The inspiration to open The Spin Cycle came 20 years ago when I bought a bike for Phoebe (my lovely bride of now 22 years). My shopping experience went like this: I walked into every store locally and my opening was “I have $1000 in my wallet and I want to buy a bike for my wife”. I was absolutely astounded at what they said next. Not anything like “Wow, you’re really going get something nice with that. I bet she will be very happy” or “That’s really cool you want to do that for your wife”. No, what I got was “well, if that’s all you have you need go save your money”.
I know in 1989 you could spend $3 to $4K on a road bike (LeMond had just won his second tour, ushering in a new wave of technological advancement that forever changed the sport) but honestly – 20 years ago, a thousand bucks was nothing to sneeze at. I knew there had to be a better way. My parents had taught me how to treat people.
The Spin Cycle was one of the best bicycle stores anywhere. The staff loved to ride, and they knew bikes inside and out. Old stuff, new stuff – we knew it all. We had the best mechanics in the area, no attitude, and the friendliest staff around. The store reflected the NC State motto: Esse Quam Videri. To Be, Rather Than to Seem.
I believe the store was also a full encompassing picture of me. You don’t have to believe me. Read the store’s obituary published in the N and O and the comments. It was something special; something that does not exist often in today’s world of bigger, faster, better, cheaper.
Its funny, looking back on it, if I had it to do all over again I would do it the same way. Maybe that does not make me a good businessperson. Yes, I got screwed twice… and I also made a mistake that perhaps I could have prevented. But my $250,000 business lesson to you is this: never do anything where everything has to go right for you to be a success. My business suffered a fatal blow 12 years ago and it took it that long to bleed to death. I kept that thing alive for 12 years; maybe I am a better businessperson than I give myself credit for.
The outpouring of support for me and Phoebe has been nothing short of overwhelming. I never knew what experiencing a miracle was until we closed. All the hard work, and being heavily involved in the community for 2 decades… it came back to us in a way I could have never imagined. Everyone wanted to tell us something; tell us how we had changed their lives – it was as if they needed to say it more than we needed to hear it. At our liquidation sale, the line went on all weekend. There was at times a 2 hour wait to get into the store.
It was a validation rope thrown to me when I was adrift. Shockingly, a local group held a dinner in our honor after we closed. How many times is a dinner held in the honor of a business that has gone out of business?

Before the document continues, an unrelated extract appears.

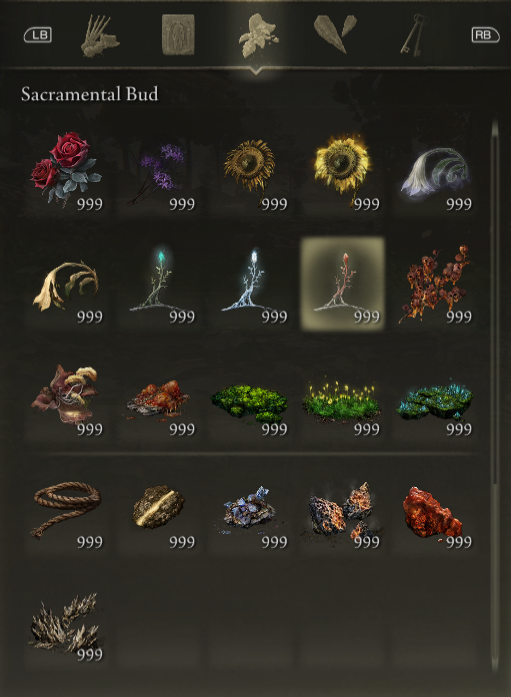The width and height of the screenshot is (511, 697).
Task: Select the orange berry branch item
Action: point(435,284)
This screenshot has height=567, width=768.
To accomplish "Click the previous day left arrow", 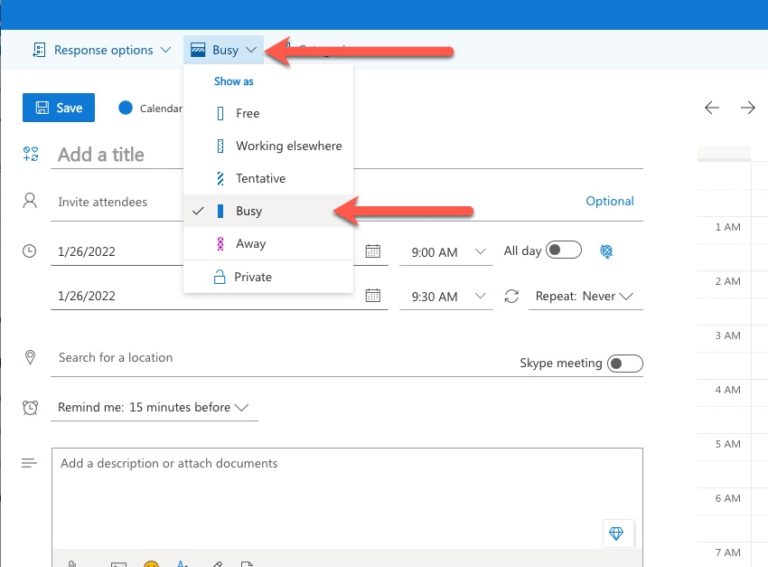I will pos(712,108).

I will always be thankful for being able to work at something I love for 16 years. I love all the people that worked with me through the years. But the interesting thing? I don’t miss it. I miss seeing the people, the staff and all the relationships, but I have not had this huge void in my life since closing. I am not sure what to think of this right now.
One of my volunteer interests is the Greater Raleigh Merchants Assoc and we have just launched a new movement called Shop Local Raleigh, which is all about supporting local business. It has been fun launching this idea from the ground up. We have done everything from researching content to editing TV commercials – it’s almost been like starting another business.
So what is going to happen? There has to be someone out there that needs someone like me. For now, like the first time, I am focusing on something I also love. I am taking culinary classes at Wake Tech. I am not sure where this will lead. I do not have many career changes ahead of me.